▶ _Exercise task_
Copy out the items below, word for word, from the line with "718x475 pixels. At" up to and including the line with "[x=667, y=287]".

---------- Data excerpts ----------

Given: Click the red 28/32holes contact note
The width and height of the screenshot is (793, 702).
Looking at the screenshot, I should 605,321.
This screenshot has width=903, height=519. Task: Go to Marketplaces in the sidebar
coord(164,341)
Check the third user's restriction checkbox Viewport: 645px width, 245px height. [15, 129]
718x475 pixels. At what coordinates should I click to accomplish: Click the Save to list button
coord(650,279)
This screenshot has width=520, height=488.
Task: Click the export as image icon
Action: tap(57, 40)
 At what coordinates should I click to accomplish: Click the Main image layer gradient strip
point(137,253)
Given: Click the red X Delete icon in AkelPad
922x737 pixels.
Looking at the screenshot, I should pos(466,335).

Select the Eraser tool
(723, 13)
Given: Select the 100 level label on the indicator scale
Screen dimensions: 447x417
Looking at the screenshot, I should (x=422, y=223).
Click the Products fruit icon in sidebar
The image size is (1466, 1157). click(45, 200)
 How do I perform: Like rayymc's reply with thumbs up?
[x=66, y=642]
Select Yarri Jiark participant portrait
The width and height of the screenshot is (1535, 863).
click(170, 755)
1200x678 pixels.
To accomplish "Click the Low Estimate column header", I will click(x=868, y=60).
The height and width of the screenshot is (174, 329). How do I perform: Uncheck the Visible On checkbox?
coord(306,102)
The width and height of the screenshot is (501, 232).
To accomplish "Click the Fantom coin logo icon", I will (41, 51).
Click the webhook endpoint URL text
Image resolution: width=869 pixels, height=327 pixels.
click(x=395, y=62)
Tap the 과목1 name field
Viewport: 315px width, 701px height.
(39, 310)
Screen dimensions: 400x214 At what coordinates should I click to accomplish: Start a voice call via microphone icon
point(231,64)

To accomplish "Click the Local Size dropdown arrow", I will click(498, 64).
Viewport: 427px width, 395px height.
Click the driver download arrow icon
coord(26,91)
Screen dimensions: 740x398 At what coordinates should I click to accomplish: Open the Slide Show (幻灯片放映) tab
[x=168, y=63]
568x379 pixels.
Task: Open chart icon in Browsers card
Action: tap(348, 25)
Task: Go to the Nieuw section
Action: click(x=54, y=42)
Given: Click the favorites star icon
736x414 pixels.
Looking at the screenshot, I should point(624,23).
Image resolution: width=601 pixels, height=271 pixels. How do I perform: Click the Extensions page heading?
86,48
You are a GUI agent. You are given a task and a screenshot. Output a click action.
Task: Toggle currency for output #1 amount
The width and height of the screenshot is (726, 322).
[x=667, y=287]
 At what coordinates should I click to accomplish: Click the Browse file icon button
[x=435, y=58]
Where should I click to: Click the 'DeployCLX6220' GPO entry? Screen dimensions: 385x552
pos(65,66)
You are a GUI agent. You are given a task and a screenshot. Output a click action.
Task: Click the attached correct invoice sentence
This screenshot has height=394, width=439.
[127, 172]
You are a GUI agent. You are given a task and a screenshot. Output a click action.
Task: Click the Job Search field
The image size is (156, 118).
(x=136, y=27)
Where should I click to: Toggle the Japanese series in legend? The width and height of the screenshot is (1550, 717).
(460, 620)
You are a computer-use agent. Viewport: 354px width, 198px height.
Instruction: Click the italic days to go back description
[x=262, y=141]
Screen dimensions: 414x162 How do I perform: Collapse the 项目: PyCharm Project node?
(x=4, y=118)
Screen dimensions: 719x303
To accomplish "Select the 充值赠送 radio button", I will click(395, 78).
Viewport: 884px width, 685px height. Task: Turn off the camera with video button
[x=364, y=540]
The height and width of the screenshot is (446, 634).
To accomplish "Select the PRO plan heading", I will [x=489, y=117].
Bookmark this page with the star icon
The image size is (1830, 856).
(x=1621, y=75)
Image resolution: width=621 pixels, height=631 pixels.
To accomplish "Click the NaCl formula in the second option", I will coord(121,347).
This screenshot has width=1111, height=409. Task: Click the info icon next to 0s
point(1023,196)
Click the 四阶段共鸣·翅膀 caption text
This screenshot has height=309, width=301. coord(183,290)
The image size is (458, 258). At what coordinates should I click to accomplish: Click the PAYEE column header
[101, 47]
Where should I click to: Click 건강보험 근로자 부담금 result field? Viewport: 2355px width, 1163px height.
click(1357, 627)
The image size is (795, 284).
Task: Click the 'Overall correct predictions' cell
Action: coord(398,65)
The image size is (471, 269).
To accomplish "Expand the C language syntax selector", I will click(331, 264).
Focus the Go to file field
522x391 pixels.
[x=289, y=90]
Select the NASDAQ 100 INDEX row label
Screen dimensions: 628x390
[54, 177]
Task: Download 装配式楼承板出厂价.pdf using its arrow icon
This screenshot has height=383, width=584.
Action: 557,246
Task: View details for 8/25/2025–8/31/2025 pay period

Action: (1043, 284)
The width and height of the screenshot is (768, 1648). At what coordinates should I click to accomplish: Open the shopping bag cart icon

----------

▶ _Finished answer_
718x475 pixels. At what coordinates should I click to accomplish: Click the Save to list button
coord(650,279)
This screenshot has width=520, height=488.
Task: Click the export as image icon
Action: tap(57, 40)
 At what coordinates should I click to accomplish: Click the Main image layer gradient strip
point(137,253)
Given: Click the red X Delete icon in AkelPad
922x737 pixels.
Looking at the screenshot, I should pos(466,335).

Select the Eraser tool
(723, 13)
Given: Select the 100 level label on the indicator scale
Screen dimensions: 447x417
Looking at the screenshot, I should (x=422, y=223).
Click the Products fruit icon in sidebar
The image size is (1466, 1157). click(45, 200)
 How do I perform: Like rayymc's reply with thumbs up?
[x=66, y=642]
Select Yarri Jiark participant portrait
The width and height of the screenshot is (1535, 863).
click(170, 755)
1200x678 pixels.
To accomplish "Click the Low Estimate column header", I will click(x=868, y=60).
The height and width of the screenshot is (174, 329). How do I perform: Uncheck the Visible On checkbox?
coord(306,102)
The width and height of the screenshot is (501, 232).
To accomplish "Click the Fantom coin logo icon", I will (41, 51).
Click the webhook endpoint URL text
Image resolution: width=869 pixels, height=327 pixels.
click(x=395, y=62)
Tap the 과목1 name field
Viewport: 315px width, 701px height.
(39, 310)
Screen dimensions: 400x214 At what coordinates should I click to accomplish: Start a voice call via microphone icon
point(231,64)

To accomplish "Click the Local Size dropdown arrow", I will click(498, 64).
Viewport: 427px width, 395px height.
Click the driver download arrow icon
coord(26,91)
Screen dimensions: 740x398 At what coordinates should I click to accomplish: Open the Slide Show (幻灯片放映) tab
[x=168, y=63]
568x379 pixels.
Task: Open chart icon in Browsers card
Action: tap(348, 25)
Task: Go to the Nieuw section
Action: click(x=54, y=42)
Given: Click the favorites star icon
736x414 pixels.
Looking at the screenshot, I should point(624,23).
Image resolution: width=601 pixels, height=271 pixels. How do I perform: Click the Extensions page heading?
86,48
You are a GUI agent. You are given a task and a screenshot. Output a click action.
Task: Toggle currency for output #1 amount
The width and height of the screenshot is (726, 322).
[x=667, y=287]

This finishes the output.